New York City has one of the largest and most expansive transit networks of any city in the world. The completion of the first phase of the Second Avenue Subway has helped close this connectivity gap, bringing a significant new transit infrastructure project to a historically neglected part of the city.

With such a distinct change to the neighborhood comes speculation about what it might mean for local residents and surrounding property values. Rising rents and higher sale prices could mean pricing people out of this once relatively affordable uptown neighborhood. But how strong is the connection between transit and property values? And to what degree, and at what timeframe might the neighborhood begin to feel these shifts? 



The primary goal of this project is to use spatial analysis and statistical methods to determine whether the presence of three new subway stops on the Upper East Side has directly impacted real estate prices in surrounding areas.

This form of analysis is completed using a Difference in Differences model. This model mimics traditional experimental design, where a treatment and control group are defined and compared. This analysis sets us up to better understand the counterfactual, and specifically ask the question “would the changes in real estate prices have occurred had the subway not existed?”



Overall, results show statistical significance at smaller spatial scales for more recent event dates when all building classes are considered. This suggests that there may be some recent shifts in property sales on the Upper East side surrounding the three new Second Avenue subway stops at both the 100 Meter and 250 Meter scales as early as June 1, 2016. 

Yipei Zhang - Pattern Detection & Prediction of Chicago Taxi Trips

This project explores the spatial-temporal patterns of taxi service in Chicago, creates an interactive and animated map showing the pattern on a community level, and develops an web-based application that recommends potential taxi pickup locations.
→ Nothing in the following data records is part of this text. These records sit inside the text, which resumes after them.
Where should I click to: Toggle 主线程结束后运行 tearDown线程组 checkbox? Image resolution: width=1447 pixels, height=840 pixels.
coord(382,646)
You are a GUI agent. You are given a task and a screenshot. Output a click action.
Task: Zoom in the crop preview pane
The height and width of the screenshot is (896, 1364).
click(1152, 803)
Variables extracted from two pattern sets are applied in the prediction of taxi trips. The project provides some insights into urban transportation system and also increases the efficiency of taxi service. With an accurate prediction, the amount of cruising for customers will decrease and taxi service will be more competitive in the contest with ride sharing companies.  
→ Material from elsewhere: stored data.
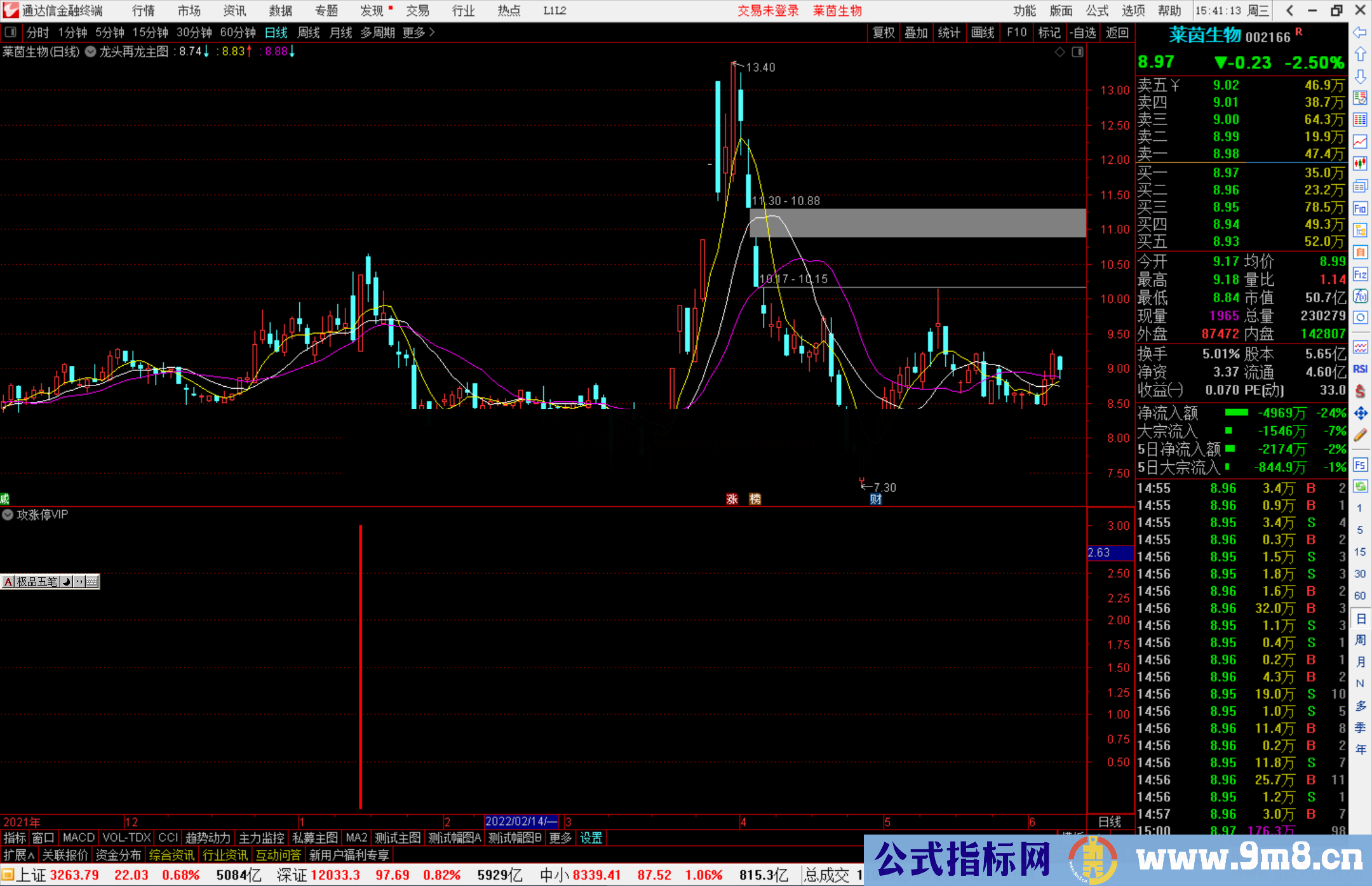The height and width of the screenshot is (886, 1372).
Task: Click the RSI indicator sidebar icon
Action: (1360, 369)
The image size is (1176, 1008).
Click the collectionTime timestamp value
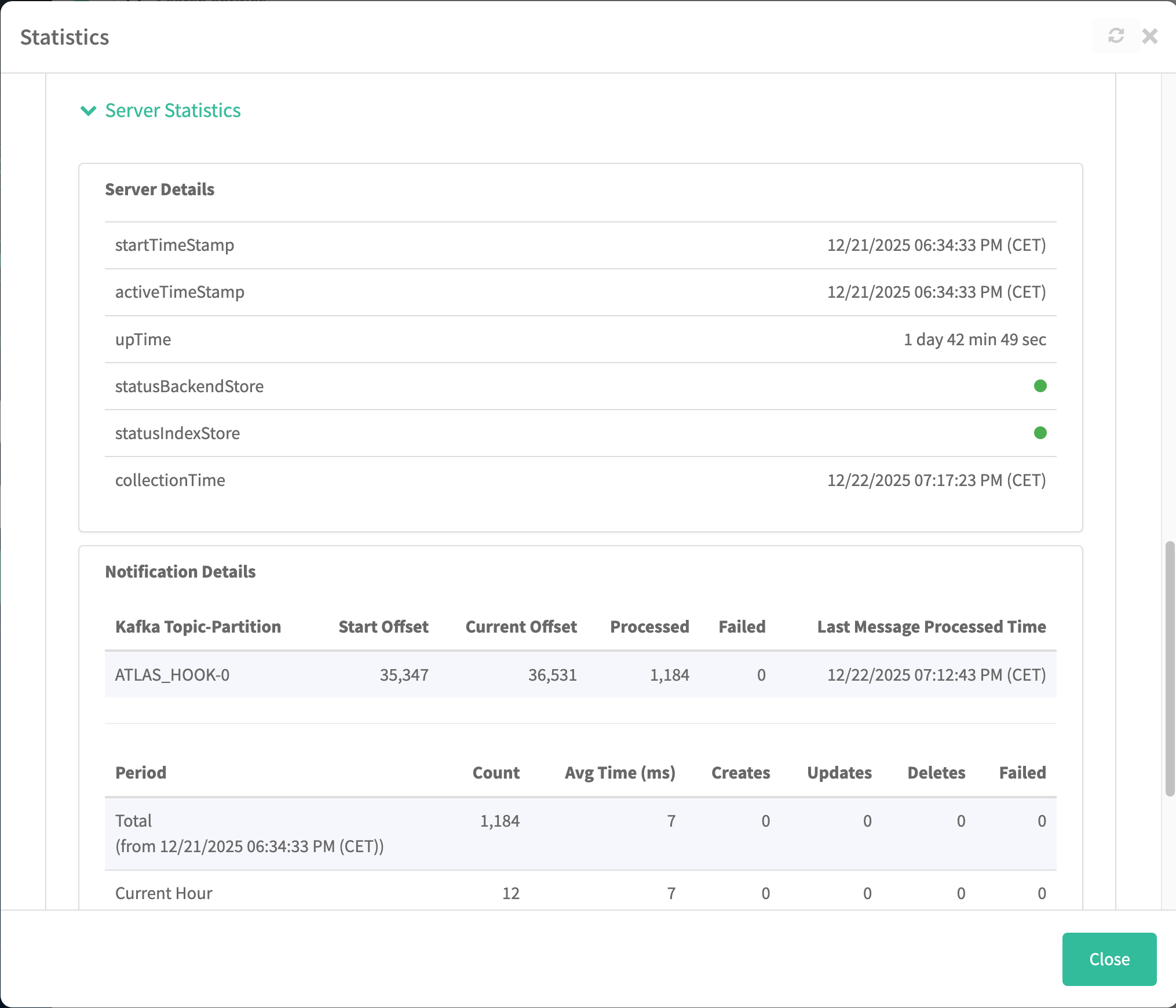(x=936, y=480)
Modeling special events - We set out to test whether special events were a significant predictor of taxi trip variation. We were curious if the amount of drop-offs before the event was similar to the amount of pick-ups after the event. Here was an example of the outlier mentioned above. To build and modify the predictive model, the model was trained on data from 2013 to 2015 and tested it on data of 2016. Then all taxi trips in May from 2013 to 2016 were used to predict the amount of trips in May in 2017. The dependent variable was the number of pick-ups in a community within an hour.  


The following graphs are screen shots of the web-page. Users can choose the date and hour to see the distribution of pick-ups and drop-offs. The pattern button triggered a dynamic map showing the pick-up pattern of that day and predictions.   
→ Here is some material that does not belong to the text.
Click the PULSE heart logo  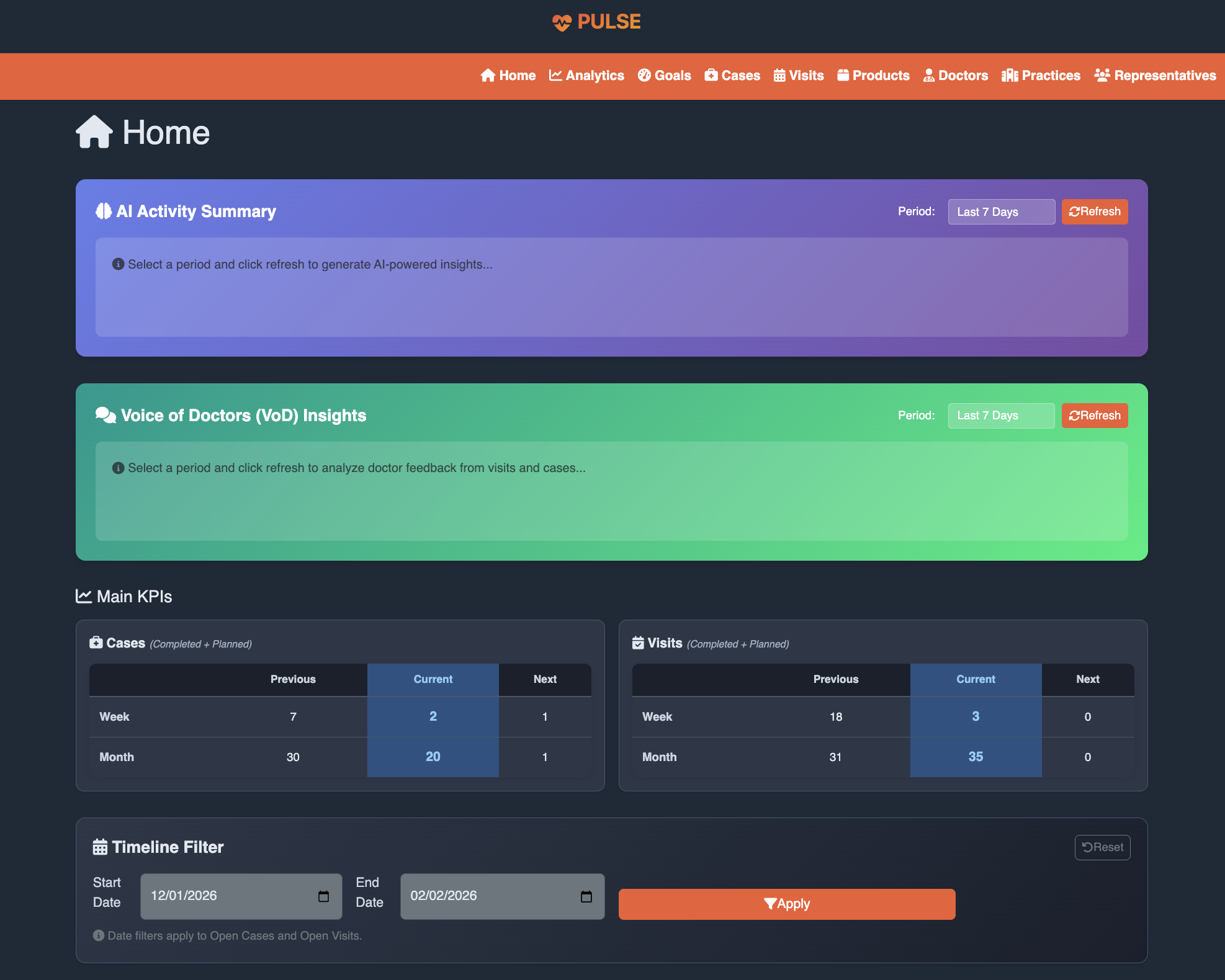click(562, 22)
Jianting Zhao - Bike Smart A redefined Philadelphia bike route recommendation app

This project makes bike route recommendations for Philadelphia based on concern for bikers’ safety on Philadelphia streets. I introduce the concept “Low stress street biking” (Furth & Mekuria, 2013), which is about reducing cycling stress levels and improving biking safety.

In this project, the first goal is to use this concept as a guideline to create a rating system that reflects the bikeability of each street in Philadelphia. More specifically, I will use the street information from and conduct a weighted overlay analysis.

The second goal is to create a useful App that recommends bikers the optimal bike routes that minimizes stress level. I would accomplish this goal by using a bike score outcome and a handful of APIs and programming languages including Google Map Javascript API.

Final score is calculated as a weighted average of the below decision factors. 

By overlaying the five criteria with their assigned weights, we get the bike score for each street segment.


These analytics were then fed into a web-mapping application users could use to locate safe bike routes. Html, CSS and javascript were used to construct the framework. Additional libraries were used including Material Design Lite, jQuery and underscore.js. Figure 11 is the initial stage of the application; Once the origin and destination addresses were entered, the server returns several panels with trip information depending on how many trips were recommended by Google Maps API. In this example, there are three routes recommended.